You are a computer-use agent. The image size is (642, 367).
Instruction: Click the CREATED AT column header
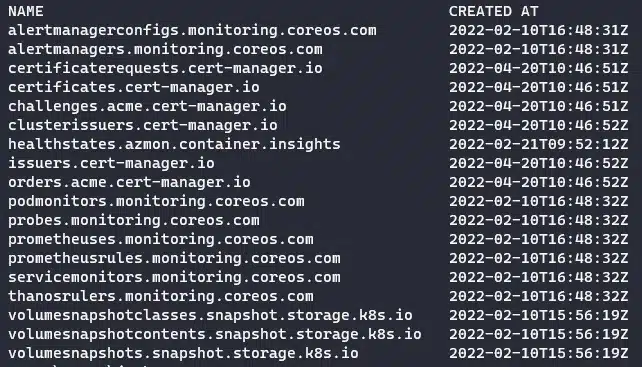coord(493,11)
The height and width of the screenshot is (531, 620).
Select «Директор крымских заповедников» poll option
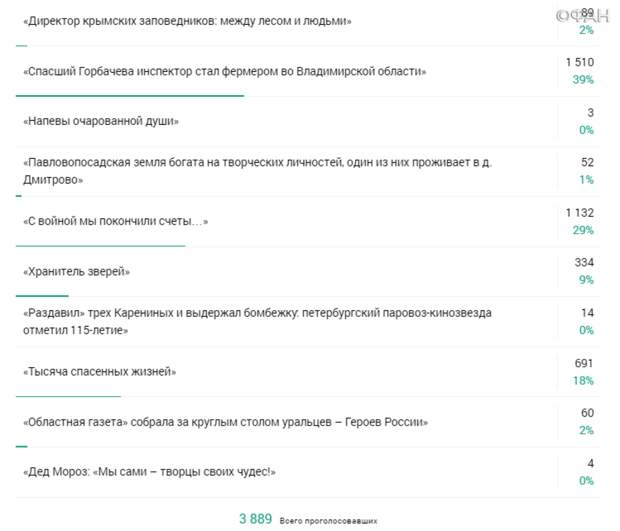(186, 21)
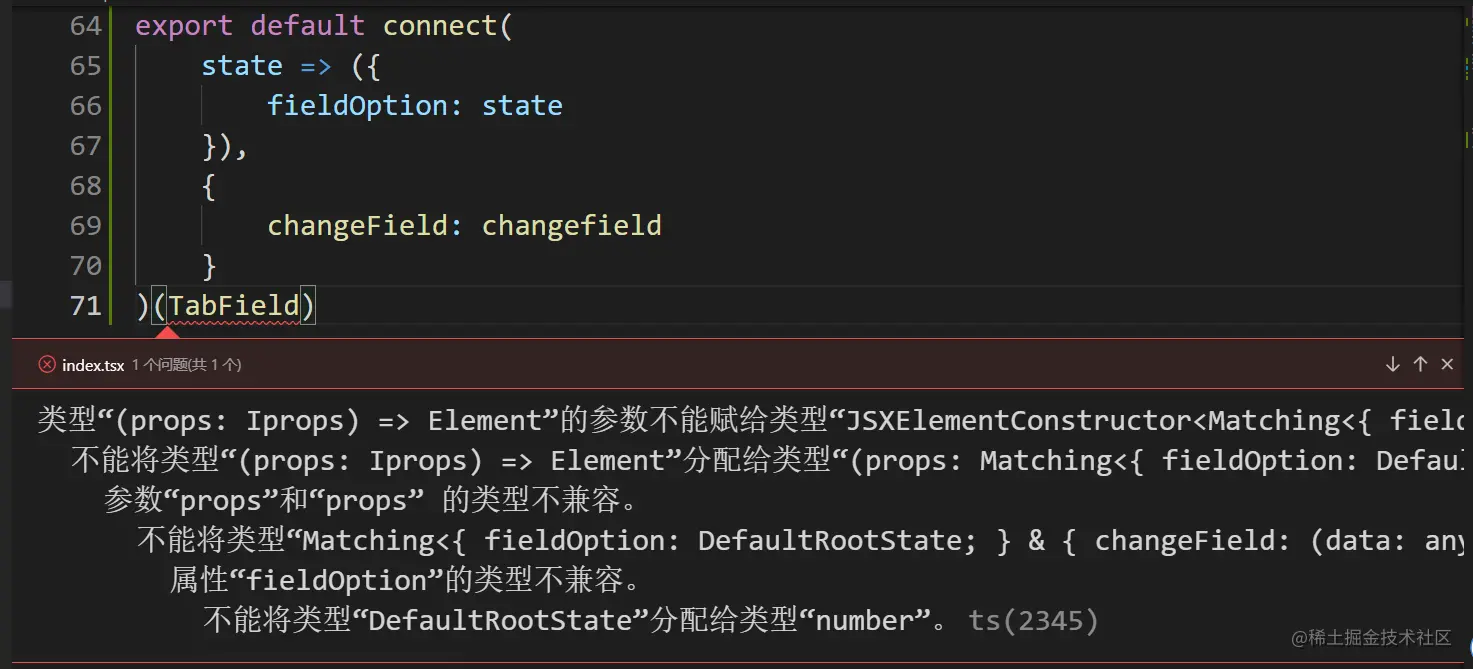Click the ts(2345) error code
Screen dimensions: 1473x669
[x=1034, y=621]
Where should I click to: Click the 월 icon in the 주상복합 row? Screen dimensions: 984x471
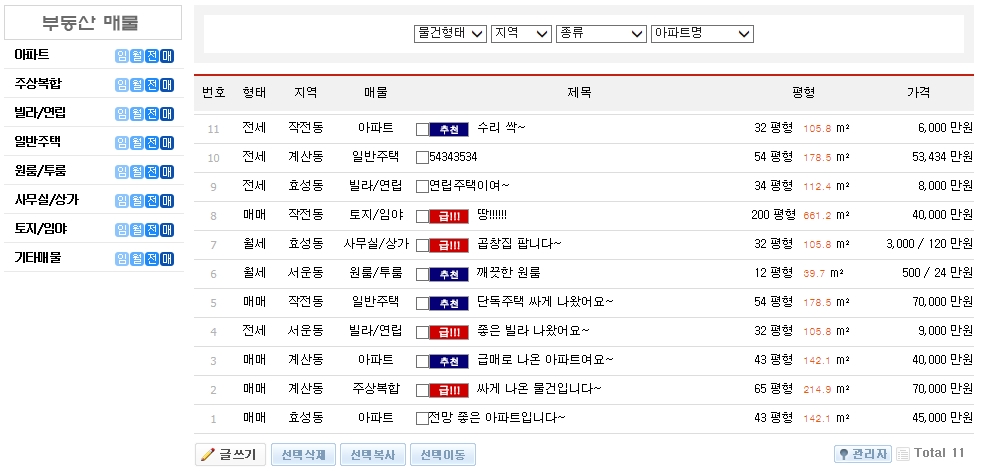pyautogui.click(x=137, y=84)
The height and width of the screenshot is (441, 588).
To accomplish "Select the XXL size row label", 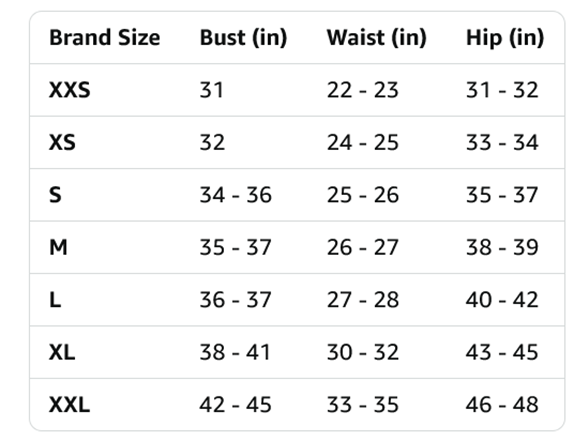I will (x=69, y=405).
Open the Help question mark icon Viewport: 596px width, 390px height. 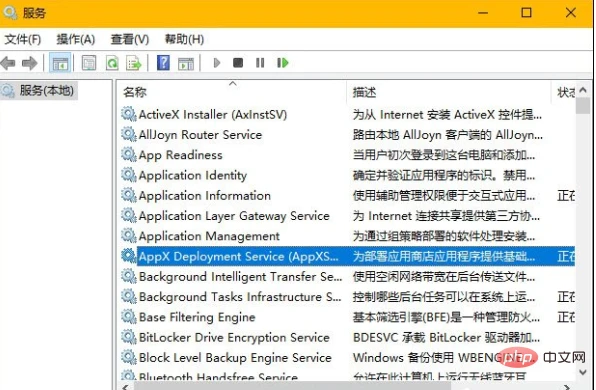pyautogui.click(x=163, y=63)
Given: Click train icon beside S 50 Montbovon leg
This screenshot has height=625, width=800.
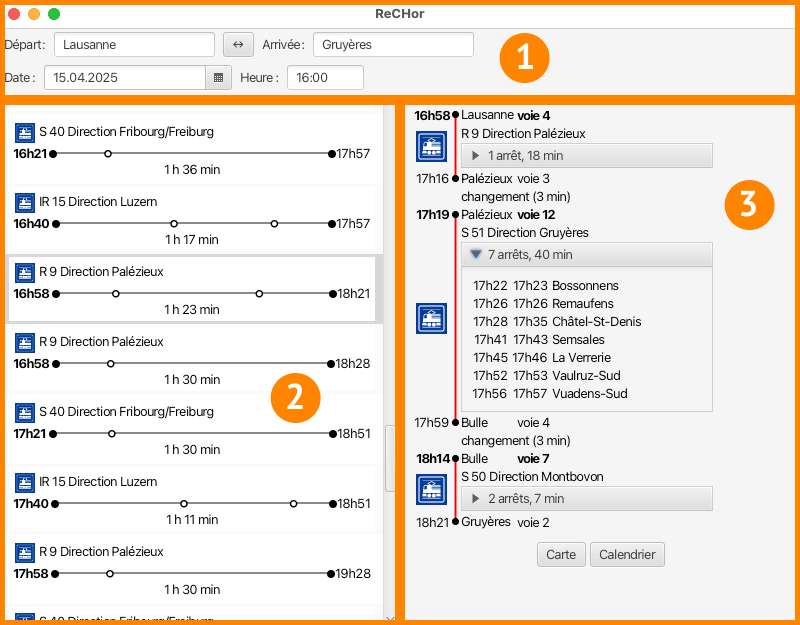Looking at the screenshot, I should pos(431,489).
--
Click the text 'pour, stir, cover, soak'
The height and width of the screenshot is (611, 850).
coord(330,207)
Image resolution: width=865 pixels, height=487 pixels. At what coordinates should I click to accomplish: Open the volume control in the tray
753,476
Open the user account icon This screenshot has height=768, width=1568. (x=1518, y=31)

REQUIRED ACTION => Using the data above, print exactly the lines from the line that contains "Image resolution: width=865" through the line that contains "Open the user", with both included.

RESULT BELOW =>
Image resolution: width=865 pixels, height=487 pixels. At what coordinates should I click to accomplish: Open the volume control in the tray
753,476
Open the user account icon This screenshot has height=768, width=1568. (x=1518, y=31)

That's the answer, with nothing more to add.